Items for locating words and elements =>
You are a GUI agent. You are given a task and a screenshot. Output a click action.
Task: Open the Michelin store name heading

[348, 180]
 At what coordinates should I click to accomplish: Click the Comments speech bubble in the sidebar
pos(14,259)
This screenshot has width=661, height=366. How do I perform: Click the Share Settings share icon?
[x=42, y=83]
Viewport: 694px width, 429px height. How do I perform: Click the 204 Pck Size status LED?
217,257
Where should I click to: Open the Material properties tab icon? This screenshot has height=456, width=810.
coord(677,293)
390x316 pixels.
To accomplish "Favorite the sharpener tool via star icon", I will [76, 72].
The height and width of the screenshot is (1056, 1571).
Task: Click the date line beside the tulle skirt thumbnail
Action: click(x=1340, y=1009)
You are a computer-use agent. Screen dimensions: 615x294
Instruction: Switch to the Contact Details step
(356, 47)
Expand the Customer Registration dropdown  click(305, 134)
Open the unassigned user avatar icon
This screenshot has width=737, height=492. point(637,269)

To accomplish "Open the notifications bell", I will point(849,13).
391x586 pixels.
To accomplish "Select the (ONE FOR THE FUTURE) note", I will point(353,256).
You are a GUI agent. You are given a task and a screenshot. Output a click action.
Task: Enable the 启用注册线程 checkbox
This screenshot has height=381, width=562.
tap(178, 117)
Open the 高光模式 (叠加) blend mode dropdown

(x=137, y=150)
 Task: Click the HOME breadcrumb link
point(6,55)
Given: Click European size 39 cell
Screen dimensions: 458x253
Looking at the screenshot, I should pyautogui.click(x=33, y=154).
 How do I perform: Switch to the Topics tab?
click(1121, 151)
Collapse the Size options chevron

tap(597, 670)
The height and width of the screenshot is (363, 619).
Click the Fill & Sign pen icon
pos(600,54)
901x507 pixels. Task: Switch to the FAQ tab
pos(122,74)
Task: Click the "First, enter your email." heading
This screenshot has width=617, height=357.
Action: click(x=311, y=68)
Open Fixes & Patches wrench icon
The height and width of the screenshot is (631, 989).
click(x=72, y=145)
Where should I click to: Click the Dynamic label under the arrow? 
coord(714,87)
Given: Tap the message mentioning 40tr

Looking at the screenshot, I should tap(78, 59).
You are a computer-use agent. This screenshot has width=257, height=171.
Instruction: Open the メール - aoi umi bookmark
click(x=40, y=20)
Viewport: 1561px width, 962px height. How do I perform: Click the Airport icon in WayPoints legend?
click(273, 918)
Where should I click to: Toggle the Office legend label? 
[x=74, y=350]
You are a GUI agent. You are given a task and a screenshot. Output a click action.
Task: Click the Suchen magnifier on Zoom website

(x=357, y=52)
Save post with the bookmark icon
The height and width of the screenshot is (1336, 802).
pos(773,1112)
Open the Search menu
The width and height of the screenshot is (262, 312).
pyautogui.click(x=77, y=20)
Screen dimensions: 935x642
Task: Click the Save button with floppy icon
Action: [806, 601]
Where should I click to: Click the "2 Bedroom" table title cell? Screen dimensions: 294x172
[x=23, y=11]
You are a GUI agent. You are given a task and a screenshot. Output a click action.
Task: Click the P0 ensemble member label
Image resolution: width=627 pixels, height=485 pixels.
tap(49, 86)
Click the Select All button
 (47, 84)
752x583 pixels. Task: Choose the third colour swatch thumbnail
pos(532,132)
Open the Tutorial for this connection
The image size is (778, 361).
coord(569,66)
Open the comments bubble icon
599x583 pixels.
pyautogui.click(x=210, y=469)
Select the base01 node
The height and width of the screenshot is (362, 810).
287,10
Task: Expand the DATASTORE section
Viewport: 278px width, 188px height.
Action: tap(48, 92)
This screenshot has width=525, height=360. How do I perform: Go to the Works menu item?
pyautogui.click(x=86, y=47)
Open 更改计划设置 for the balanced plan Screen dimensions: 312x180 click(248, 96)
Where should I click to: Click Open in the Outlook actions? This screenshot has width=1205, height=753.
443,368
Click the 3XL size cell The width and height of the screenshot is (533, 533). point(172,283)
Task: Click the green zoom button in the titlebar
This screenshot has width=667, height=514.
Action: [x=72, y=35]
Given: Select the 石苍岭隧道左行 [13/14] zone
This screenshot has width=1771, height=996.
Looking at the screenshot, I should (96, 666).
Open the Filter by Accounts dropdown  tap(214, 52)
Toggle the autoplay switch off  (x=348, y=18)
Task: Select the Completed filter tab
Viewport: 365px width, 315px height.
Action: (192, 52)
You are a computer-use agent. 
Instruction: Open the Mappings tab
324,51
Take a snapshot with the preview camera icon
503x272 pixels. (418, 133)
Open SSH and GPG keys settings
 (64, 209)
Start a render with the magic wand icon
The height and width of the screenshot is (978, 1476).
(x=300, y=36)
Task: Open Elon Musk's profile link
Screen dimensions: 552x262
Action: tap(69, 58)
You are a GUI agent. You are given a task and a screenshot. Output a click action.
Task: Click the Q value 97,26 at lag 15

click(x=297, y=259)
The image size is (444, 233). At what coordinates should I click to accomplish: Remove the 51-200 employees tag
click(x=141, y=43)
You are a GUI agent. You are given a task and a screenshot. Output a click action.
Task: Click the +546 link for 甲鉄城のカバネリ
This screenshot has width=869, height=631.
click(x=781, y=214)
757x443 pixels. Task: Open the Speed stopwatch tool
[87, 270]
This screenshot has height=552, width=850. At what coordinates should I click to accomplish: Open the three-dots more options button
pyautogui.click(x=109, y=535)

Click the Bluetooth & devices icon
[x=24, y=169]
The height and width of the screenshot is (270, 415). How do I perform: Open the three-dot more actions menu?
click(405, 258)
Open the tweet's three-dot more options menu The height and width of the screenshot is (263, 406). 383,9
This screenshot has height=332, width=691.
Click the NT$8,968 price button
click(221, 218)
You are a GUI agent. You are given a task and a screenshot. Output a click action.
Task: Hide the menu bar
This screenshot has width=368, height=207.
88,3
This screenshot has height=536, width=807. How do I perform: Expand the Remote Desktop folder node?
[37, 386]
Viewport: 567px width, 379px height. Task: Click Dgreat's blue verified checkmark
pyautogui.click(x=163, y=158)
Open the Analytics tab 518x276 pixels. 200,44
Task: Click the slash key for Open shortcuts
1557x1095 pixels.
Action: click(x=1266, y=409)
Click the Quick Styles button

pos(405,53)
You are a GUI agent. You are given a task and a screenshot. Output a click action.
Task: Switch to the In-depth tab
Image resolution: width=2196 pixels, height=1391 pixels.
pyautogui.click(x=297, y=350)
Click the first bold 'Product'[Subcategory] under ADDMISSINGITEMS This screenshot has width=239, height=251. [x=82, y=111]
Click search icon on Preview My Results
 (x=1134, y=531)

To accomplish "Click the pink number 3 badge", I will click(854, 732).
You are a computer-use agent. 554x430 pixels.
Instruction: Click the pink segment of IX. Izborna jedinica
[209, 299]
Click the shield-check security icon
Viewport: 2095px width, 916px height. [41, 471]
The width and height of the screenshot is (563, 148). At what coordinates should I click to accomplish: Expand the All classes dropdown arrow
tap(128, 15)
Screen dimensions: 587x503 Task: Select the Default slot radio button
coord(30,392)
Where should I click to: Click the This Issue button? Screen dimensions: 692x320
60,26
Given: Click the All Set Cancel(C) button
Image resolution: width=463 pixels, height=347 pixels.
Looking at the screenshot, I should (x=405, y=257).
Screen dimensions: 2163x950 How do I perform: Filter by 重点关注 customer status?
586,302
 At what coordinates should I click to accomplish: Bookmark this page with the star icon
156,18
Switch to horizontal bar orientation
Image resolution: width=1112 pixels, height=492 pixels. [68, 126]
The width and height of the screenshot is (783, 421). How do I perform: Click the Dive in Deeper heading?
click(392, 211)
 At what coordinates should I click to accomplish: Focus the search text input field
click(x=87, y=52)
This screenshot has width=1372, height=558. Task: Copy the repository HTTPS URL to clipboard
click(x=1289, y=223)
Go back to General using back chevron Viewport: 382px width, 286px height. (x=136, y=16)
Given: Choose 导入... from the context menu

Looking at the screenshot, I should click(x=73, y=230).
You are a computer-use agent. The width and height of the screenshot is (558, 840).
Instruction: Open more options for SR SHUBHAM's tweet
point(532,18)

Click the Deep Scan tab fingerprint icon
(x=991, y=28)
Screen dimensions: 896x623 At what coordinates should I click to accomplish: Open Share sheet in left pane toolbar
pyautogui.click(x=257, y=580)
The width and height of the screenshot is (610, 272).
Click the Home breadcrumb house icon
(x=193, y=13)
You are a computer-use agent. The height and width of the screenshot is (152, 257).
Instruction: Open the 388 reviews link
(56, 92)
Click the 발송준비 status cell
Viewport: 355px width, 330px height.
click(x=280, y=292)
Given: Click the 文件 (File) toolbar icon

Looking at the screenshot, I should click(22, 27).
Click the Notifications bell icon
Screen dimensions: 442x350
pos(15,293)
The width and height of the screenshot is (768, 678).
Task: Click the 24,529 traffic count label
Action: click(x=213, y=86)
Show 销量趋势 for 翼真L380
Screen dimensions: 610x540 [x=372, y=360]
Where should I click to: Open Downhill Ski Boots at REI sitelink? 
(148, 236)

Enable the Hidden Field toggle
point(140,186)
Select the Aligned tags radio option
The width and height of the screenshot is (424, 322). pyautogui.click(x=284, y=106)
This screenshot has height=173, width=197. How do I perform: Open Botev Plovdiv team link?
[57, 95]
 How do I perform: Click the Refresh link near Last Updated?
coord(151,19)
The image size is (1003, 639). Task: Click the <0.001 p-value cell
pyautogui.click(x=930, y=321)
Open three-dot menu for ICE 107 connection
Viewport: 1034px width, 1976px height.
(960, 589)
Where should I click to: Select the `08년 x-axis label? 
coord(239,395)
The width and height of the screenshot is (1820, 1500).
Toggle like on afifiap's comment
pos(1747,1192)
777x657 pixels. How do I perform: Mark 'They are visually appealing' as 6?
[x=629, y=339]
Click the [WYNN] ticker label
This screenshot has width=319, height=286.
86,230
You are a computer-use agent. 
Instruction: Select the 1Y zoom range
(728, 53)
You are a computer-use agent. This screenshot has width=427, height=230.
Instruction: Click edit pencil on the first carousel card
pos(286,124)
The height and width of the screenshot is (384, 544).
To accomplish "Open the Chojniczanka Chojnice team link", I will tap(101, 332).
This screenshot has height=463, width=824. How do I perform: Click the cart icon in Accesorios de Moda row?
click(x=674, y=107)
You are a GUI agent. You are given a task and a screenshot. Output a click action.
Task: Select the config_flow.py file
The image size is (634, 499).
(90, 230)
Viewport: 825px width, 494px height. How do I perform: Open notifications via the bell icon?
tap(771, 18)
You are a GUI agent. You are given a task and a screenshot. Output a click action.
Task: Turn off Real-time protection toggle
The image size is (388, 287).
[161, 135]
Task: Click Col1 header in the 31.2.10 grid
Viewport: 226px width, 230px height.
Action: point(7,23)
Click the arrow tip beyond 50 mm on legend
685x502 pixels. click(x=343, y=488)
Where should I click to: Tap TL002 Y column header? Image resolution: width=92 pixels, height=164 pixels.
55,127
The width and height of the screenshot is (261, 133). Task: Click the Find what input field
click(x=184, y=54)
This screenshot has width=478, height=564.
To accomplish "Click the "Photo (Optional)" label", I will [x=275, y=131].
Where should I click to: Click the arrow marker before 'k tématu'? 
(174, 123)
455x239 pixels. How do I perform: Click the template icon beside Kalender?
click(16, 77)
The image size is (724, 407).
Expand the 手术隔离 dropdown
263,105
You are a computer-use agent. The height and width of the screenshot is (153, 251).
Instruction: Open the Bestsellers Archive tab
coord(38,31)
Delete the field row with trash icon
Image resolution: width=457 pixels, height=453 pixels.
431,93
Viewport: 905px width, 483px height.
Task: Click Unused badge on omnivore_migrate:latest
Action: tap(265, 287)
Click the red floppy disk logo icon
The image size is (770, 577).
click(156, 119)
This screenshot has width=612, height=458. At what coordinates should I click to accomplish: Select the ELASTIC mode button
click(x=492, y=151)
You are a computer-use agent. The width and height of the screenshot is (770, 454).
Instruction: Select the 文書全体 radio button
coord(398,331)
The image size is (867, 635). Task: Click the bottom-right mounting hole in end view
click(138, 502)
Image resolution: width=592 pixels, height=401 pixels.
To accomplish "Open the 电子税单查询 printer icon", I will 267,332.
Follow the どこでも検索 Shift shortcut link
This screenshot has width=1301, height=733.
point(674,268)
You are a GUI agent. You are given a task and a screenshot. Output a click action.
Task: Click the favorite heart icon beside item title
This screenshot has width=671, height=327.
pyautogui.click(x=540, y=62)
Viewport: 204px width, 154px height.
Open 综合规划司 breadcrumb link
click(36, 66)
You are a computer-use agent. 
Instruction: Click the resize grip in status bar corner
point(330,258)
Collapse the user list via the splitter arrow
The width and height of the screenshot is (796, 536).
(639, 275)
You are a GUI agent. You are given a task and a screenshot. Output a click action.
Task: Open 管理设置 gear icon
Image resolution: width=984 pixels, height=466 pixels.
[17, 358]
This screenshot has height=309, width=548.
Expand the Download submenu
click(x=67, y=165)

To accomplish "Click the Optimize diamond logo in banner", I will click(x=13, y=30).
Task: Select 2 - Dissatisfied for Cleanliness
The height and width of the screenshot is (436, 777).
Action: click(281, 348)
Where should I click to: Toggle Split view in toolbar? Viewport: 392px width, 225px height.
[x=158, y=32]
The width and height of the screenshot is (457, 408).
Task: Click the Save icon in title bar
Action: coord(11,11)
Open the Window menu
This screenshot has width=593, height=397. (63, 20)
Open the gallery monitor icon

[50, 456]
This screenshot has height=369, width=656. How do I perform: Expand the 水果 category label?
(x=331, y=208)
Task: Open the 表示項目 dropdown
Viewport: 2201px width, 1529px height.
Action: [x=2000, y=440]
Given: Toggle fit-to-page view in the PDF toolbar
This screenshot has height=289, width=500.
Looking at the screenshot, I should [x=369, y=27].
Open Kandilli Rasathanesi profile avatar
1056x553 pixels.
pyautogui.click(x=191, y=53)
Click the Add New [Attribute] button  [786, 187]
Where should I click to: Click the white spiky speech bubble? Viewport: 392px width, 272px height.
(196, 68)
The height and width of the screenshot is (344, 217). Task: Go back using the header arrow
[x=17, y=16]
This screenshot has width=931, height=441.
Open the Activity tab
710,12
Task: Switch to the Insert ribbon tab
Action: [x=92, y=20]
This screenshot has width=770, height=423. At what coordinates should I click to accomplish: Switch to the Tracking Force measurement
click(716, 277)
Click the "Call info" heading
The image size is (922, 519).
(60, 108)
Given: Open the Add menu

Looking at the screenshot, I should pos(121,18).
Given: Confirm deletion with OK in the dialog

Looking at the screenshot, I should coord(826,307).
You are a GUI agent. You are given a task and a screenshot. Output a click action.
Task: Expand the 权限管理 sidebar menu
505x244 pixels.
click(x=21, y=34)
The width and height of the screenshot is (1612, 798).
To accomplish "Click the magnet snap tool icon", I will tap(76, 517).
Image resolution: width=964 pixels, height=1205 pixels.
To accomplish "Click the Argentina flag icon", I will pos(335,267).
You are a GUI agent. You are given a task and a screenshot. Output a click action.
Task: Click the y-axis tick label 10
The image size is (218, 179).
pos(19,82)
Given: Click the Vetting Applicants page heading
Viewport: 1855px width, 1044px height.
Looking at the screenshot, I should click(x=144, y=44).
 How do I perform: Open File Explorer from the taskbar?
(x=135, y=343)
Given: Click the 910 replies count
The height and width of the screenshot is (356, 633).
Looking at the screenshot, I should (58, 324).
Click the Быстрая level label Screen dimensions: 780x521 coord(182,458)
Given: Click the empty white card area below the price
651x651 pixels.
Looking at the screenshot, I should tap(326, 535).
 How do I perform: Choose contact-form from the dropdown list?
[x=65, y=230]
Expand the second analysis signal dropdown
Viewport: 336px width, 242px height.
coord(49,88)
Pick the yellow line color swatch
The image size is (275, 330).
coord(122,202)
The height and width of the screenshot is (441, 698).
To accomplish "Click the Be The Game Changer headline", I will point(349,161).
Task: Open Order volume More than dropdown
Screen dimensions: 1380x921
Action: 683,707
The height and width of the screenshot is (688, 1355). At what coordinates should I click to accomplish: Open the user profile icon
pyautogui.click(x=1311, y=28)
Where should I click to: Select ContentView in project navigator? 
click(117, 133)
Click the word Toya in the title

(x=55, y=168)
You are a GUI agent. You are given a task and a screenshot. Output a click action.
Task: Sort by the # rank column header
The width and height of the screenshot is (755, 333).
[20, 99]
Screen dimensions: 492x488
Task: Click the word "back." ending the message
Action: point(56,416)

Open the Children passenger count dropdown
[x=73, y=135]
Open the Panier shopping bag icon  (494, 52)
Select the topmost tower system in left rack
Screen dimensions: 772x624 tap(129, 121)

Your instructions => List every line of the items above that contains the string "swatch".

Task response =>
752x583 pixels. Task: Choose the third colour swatch thumbnail
Pick the yellow line color swatch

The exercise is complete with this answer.